*Problem to solve*. Lay out the rows below as a Markdown table with two columns, No. and Line. Give each line its own number and leave out blank lines.

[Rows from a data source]
++++++++++
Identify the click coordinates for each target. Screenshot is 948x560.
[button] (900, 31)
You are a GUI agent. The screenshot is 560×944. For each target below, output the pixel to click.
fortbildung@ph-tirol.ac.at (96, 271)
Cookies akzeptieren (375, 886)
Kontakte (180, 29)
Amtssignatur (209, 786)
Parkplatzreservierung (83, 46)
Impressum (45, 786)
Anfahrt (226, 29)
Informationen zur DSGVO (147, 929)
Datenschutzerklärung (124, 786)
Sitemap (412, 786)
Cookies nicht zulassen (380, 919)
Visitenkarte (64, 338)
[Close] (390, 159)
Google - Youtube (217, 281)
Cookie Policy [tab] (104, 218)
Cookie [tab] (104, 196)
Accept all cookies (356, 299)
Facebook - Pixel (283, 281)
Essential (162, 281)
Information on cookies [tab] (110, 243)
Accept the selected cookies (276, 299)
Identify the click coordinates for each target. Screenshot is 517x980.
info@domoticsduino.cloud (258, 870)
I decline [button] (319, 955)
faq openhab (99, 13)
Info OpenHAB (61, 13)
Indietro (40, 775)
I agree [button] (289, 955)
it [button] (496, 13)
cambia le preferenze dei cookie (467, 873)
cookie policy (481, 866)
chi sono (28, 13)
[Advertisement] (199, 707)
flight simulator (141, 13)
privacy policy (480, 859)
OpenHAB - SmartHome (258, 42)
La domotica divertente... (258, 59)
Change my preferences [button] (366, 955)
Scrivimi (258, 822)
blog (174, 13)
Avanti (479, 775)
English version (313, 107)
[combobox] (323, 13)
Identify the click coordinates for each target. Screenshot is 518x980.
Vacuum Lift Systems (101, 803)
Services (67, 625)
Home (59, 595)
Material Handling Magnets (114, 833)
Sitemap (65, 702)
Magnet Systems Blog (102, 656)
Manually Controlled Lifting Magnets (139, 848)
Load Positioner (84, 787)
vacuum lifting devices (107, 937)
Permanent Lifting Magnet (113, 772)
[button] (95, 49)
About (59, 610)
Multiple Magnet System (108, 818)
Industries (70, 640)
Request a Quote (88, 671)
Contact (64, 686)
++++++++++
*Exercise output*.
| No. | Line |
|---|---|
| 1 | Identify the click coordinates for each target. Screenshot is 948x560. |
| 2 | [button] (900, 31) |
| 3 | You are a GUI agent. The screenshot is 560×944. For each target below, output the pixel to click. |
| 4 | fortbildung@ph-tirol.ac.at (96, 271) |
| 5 | Cookies akzeptieren (375, 886) |
| 6 | Kontakte (180, 29) |
| 7 | Amtssignatur (209, 786) |
| 8 | Parkplatzreservierung (83, 46) |
| 9 | Impressum (45, 786) |
| 10 | Anfahrt (226, 29) |
| 11 | Informationen zur DSGVO (147, 929) |
| 12 | Datenschutzerklärung (124, 786) |
| 13 | Sitemap (412, 786) |
| 14 | Cookies nicht zulassen (380, 919) |
| 15 | Visitenkarte (64, 338) |
| 16 | [Close] (390, 159) |
| 17 | Google - Youtube (217, 281) |
| 18 | Cookie Policy [tab] (104, 218) |
| 19 | Cookie [tab] (104, 196) |
| 20 | Accept all cookies (356, 299) |
| 21 | Facebook - Pixel (283, 281) |
| 22 | Essential (162, 281) |
| 23 | Information on cookies [tab] (110, 243) |
| 24 | Accept the selected cookies (276, 299) |
| 25 | Identify the click coordinates for each target. Screenshot is 517x980. |
| 26 | info@domoticsduino.cloud (258, 870) |
| 27 | I decline [button] (319, 955) |
| 28 | faq openhab (99, 13) |
| 29 | Info OpenHAB (61, 13) |
| 30 | Indietro (40, 775) |
| 31 | I agree [button] (289, 955) |
| 32 | it [button] (496, 13) |
| 33 | cambia le preferenze dei cookie (467, 873) |
| 34 | cookie policy (481, 866) |
| 35 | chi sono (28, 13) |
| 36 | [Advertisement] (199, 707) |
| 37 | flight simulator (141, 13) |
| 38 | privacy policy (480, 859) |
| 39 | OpenHAB - SmartHome (258, 42) |
| 40 | La domotica divertente... (258, 59) |
| 41 | Change my preferences [button] (366, 955) |
| 42 | Scrivimi (258, 822) |
| 43 | blog (174, 13) |
| 44 | Avanti (479, 775) |
| 45 | English version (313, 107) |
| 46 | [combobox] (323, 13) |
| 47 | Identify the click coordinates for each target. Screenshot is 518x980. |
| 48 | Vacuum Lift Systems (101, 803) |
| 49 | Services (67, 625) |
| 50 | Home (59, 595) |
| 51 | Material Handling Magnets (114, 833) |
| 52 | Sitemap (65, 702) |
| 53 | Magnet Systems Blog (102, 656) |
| 54 | Manually Controlled Lifting Magnets (139, 848) |
| 55 | Load Positioner (84, 787) |
| 56 | vacuum lifting devices (107, 937) |
| 57 | Permanent Lifting Magnet (113, 772) |
| 58 | [button] (95, 49) |
| 59 | About (59, 610) |
| 60 | Multiple Magnet System (108, 818) |
| 61 | Industries (70, 640) |
| 62 | Request a Quote (88, 671) |
| 63 | Contact (64, 686) |